=== Textauszug ===
_ _ _

Grüne jubeln, Frust bei der SPD, NRZ 27.05.2019
Auch in Rheinberg, Alpen, Xanten und Sonsbeck war die Wahlbeteiligung größer als vor fünf Jahren. Die Grünen legten auf über 20 Prozent zu. Einbrüche auch bei der CDU
Lange Pausen hatte das Team um Wahlvorsteher Christian Nickenig gestern nicht. Fast am laufenden Band kamen am Nachmittag Rheinberger mit ihren Wahlbenachrichtigungen ins Pfarrheim St. Peter, das zum Wahllokal umfunktioniert wurde. „Für eine Europawahl ist ziemlich viel los. Wir haben schon eine Beteiligung, die bei über 50 Prozent liegt“, sagte Nickenig. Zu diesem Zeitpunkt hatte das Wahllokal noch gut zwei Stunden geöffnet.
Der Wahlvorsteher erklärt sich die verhältnismäßig hohe Wahlbeteiligung mit dem steigenden Interesse an Europa. Neben ihm kontrollierten Swen Denzau, Günter van Wesel und Andrea Weißenfels, ob Wahlbenachrichtigung und Personalausweis gültig sind, führten eine Strichliste. Dann ging es ans Auszählen: Die große Wahlurne wurde ausgekippt, die Stimmzettel sortiert und das Ergebnis zum Wahlbüro ins Stadthaus gebracht. Der Eindruck der Wahlhelfer täuschte schließlich nicht. In Rheinberg lag die Wahlbeteiligung bei 63,56 Prozent, knapp zwölf Prozentpunkte höher als bei der Europawahl 2014. Auch in Alpen gaben deutlich mehr Bürger ihre Stimme ab (70 Prozent). In Xanten und Sonsbeck stieg die Beteiligung ebenfalls – wenn auch nicht so stark.

_ _ _

=== Vorliegende Einträge ===
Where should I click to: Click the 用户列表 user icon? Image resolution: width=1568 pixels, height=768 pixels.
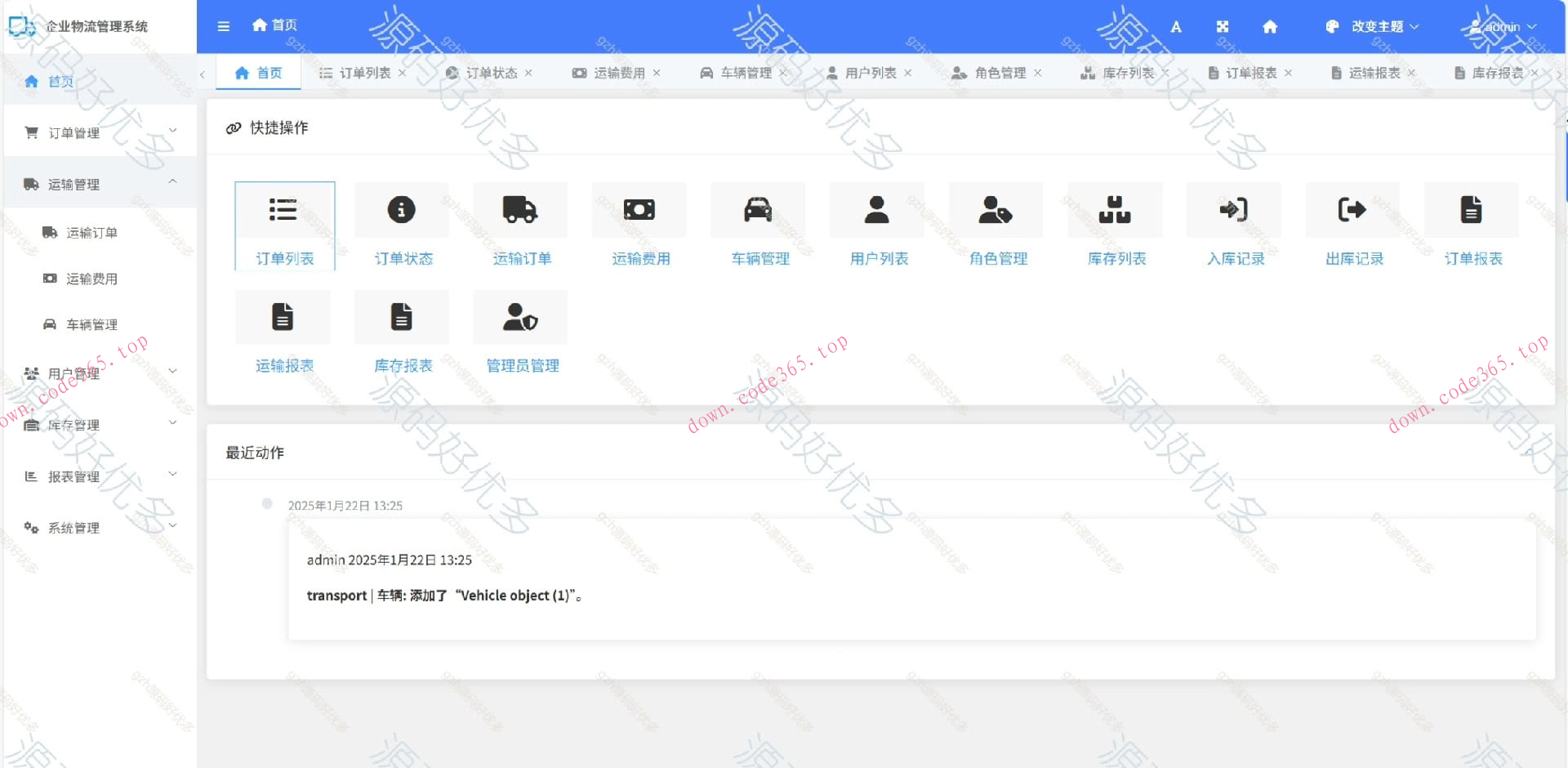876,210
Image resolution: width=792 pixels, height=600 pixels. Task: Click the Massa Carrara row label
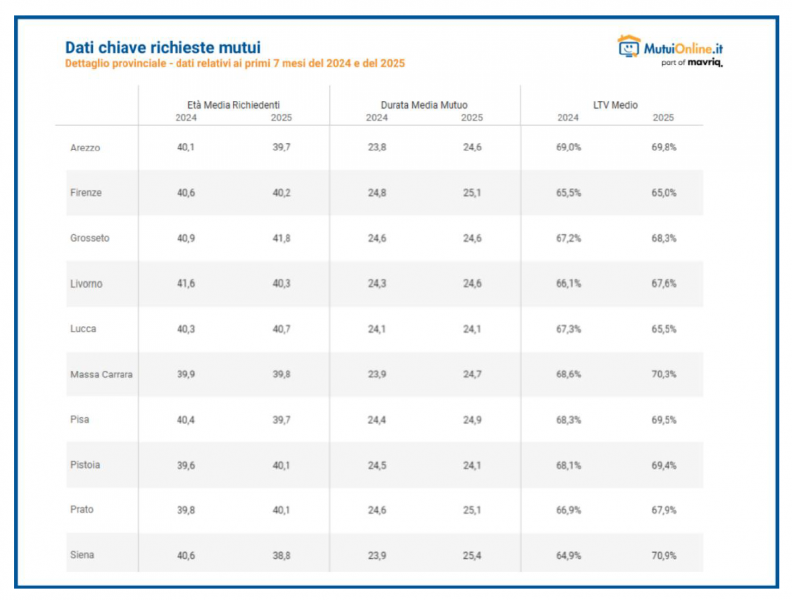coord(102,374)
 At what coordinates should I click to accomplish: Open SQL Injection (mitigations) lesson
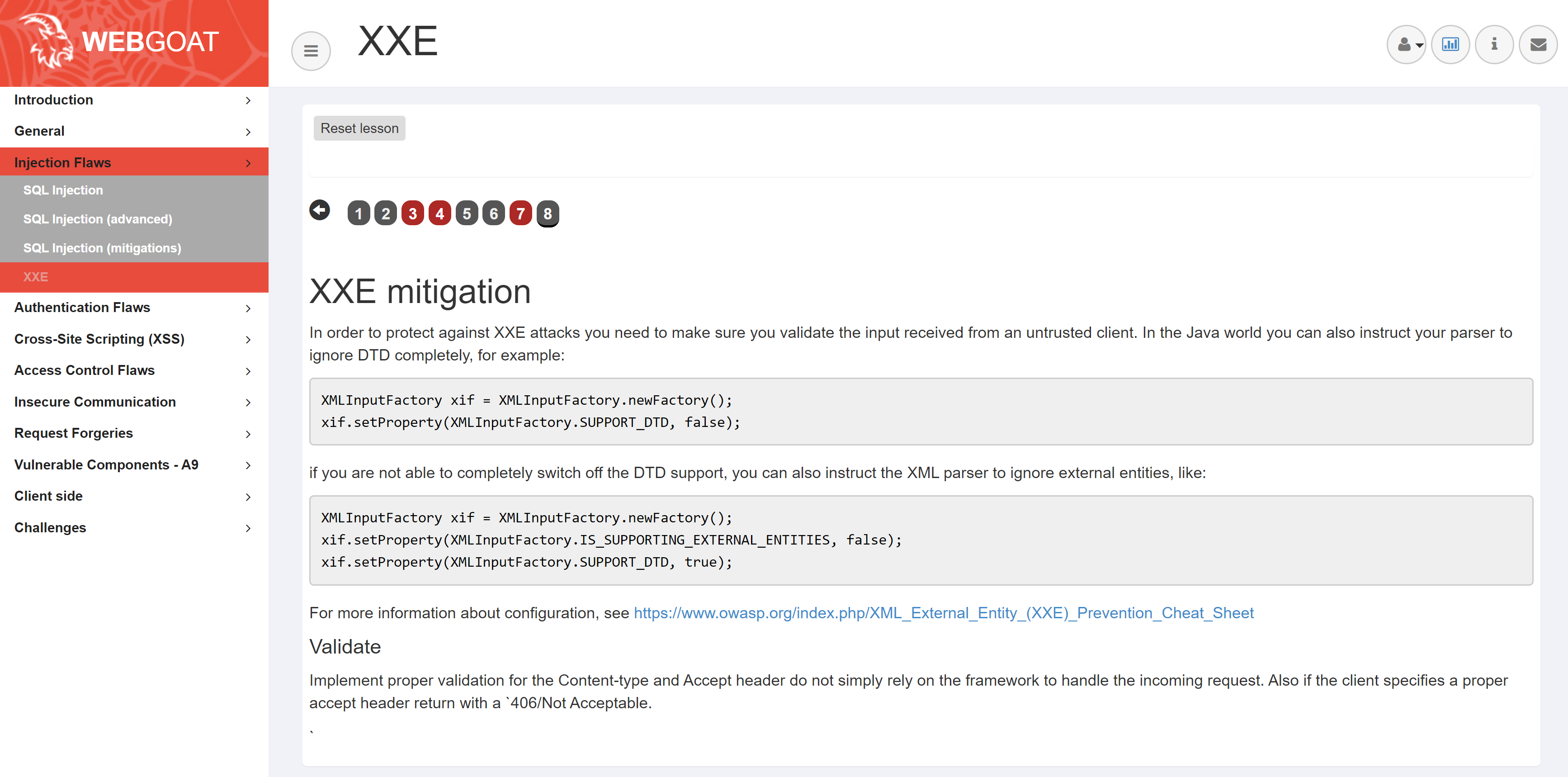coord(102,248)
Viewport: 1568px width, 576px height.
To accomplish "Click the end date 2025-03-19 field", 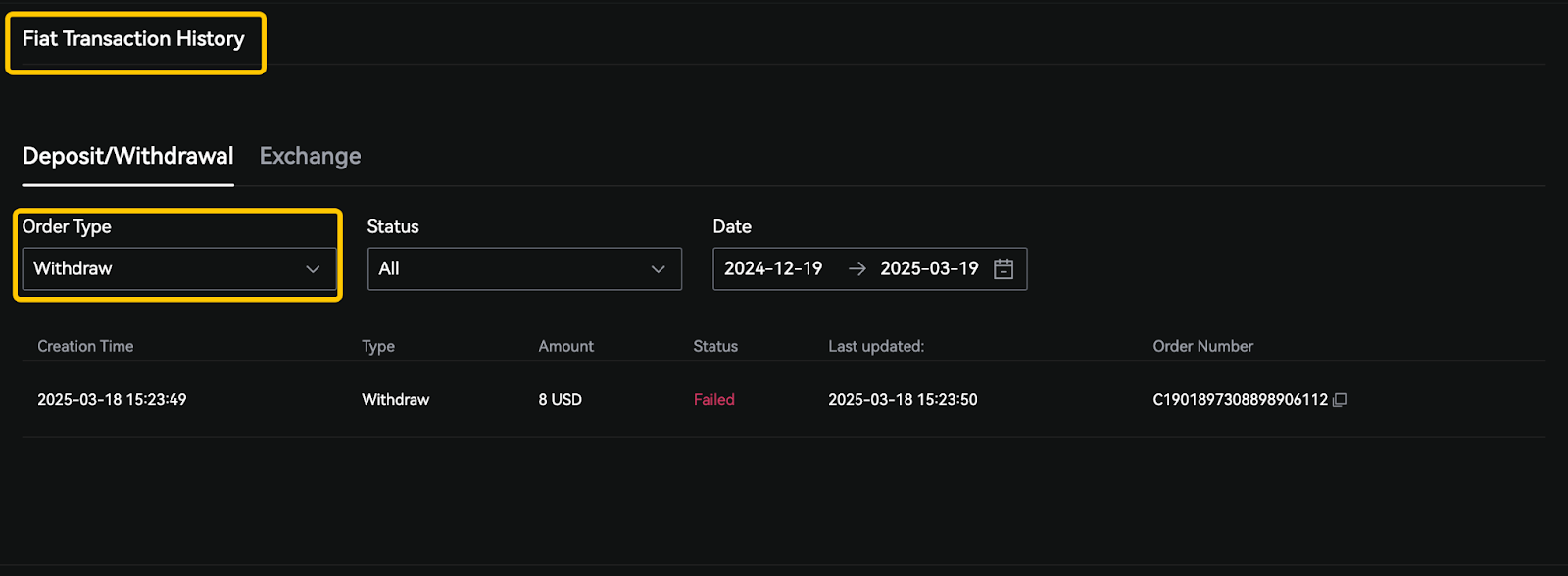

_ _ _

=== Zu erledigen ===
1. Wie hoch war laut dem Artikel über die Europawahl die Wahlbeteiligung in Rheinberg?
2. Übernehmen Sie aus dem Artikel über die Europawahl den Wortlaut zwischen „Der Wahlvorsteher erklärt“ und „nicht so stark.“, beide eingeschlossen.

=== Endergebnisse ===
1. 63,56 Prozent

2.
Der Wahlvorsteher erklärt sich die verhältnismäßig hohe Wahlbeteiligung mit dem steigenden Interesse an Europa. Neben ihm kontrollierten Swen Denzau, Günter van Wesel und Andrea Weißenfels, ob Wahlbenachrichtigung und Personalausweis gültig sind, führten eine Strichliste. Dann ging es ans Auszählen: Die große Wahlurne wurde ausgekippt, die Stimmzettel sortiert und das Ergebnis zum Wahlbüro ins Stadthaus gebracht. Der Eindruck der Wahlhelfer täuschte schließlich nicht. In Rheinberg lag die Wahlbeteiligung bei 63,56 Prozent, knapp zwölf Prozentpunkte höher als bei der Europawahl 2014. Auch in Alpen gaben deutlich mehr Bürger ihre Stimme ab (70 Prozent). In Xanten und Sonsbeck stieg die Beteiligung ebenfalls – wenn auch nicht so stark.